Symbiotic's technical approach is notable for rejecting the layered architecture common in current systems. In layered models, a high-level “brain” decides tasks and a low-level controller handles motion. Ding and his team argue this creates information bottlenecks and makes true scaling impossible. They are pursuing a pure end-to-end model that directly outputs joint targets, while using a dual-domain optimization mechanism to combine task accuracy with stability learned from low-level controllers. The team, all PhD students, has published over 40 top-conference papers and built one of China's first embodied foundation models, according to QbitAI.

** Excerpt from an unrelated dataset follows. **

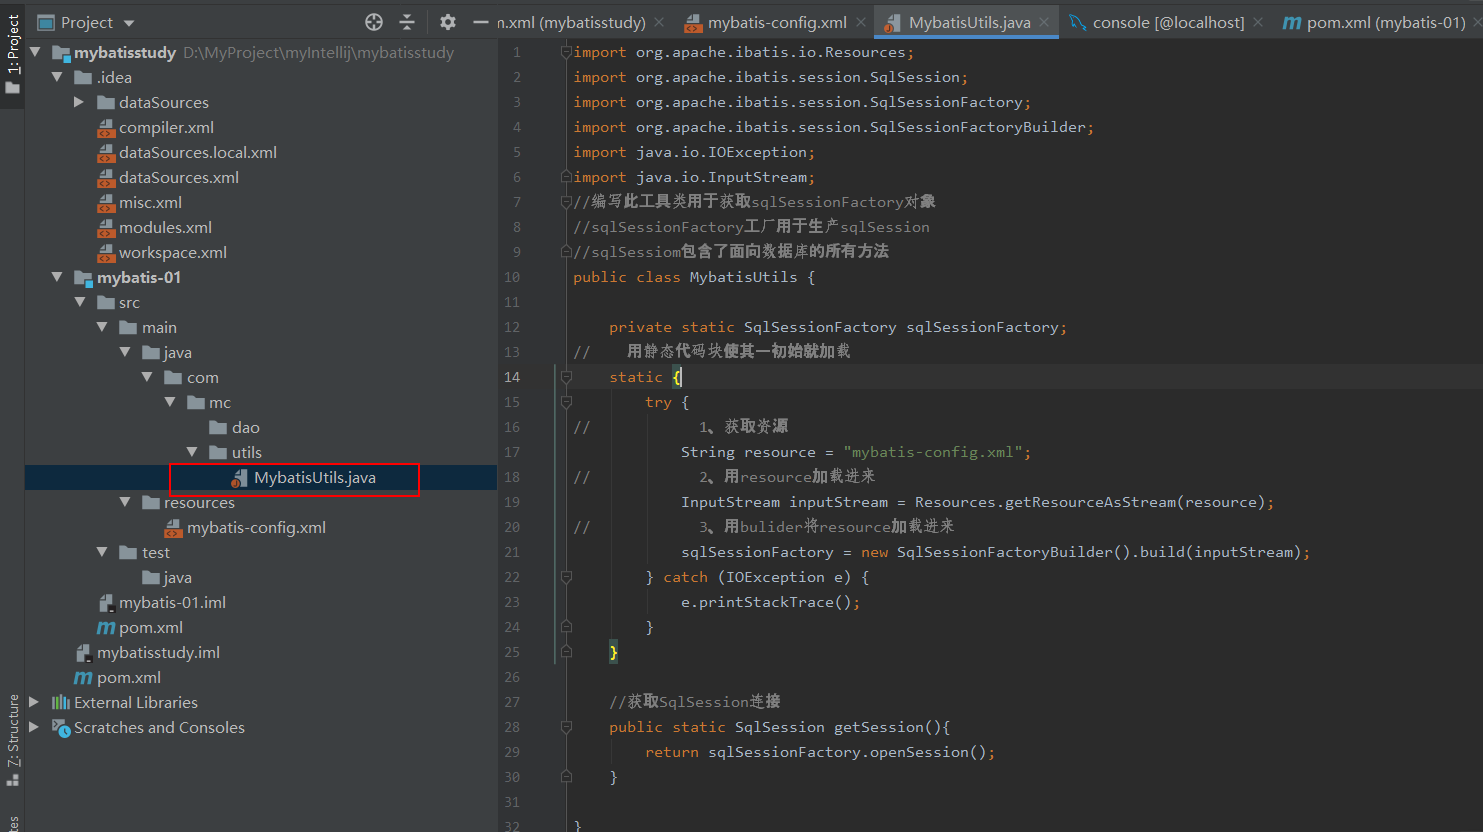This screenshot has width=1483, height=832.
Task: Expand External Libraries node
Action: pyautogui.click(x=34, y=702)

Both demonstrations point to rapid progress in making humanoid robots operate in dynamic, unstructured environments. The tennis match represents a milestone in physical AI, showing that robots can perceive, decide and act in real-time against human opponents. The kart-driving demo highlights the challenge of controlling a bipedal body that must maintain balance while manipulating a vehicle. The startups are betting that end-to-end models trained on large-scale data will eventually outperform modular systems, though the industry has not yet converged on a final architecture.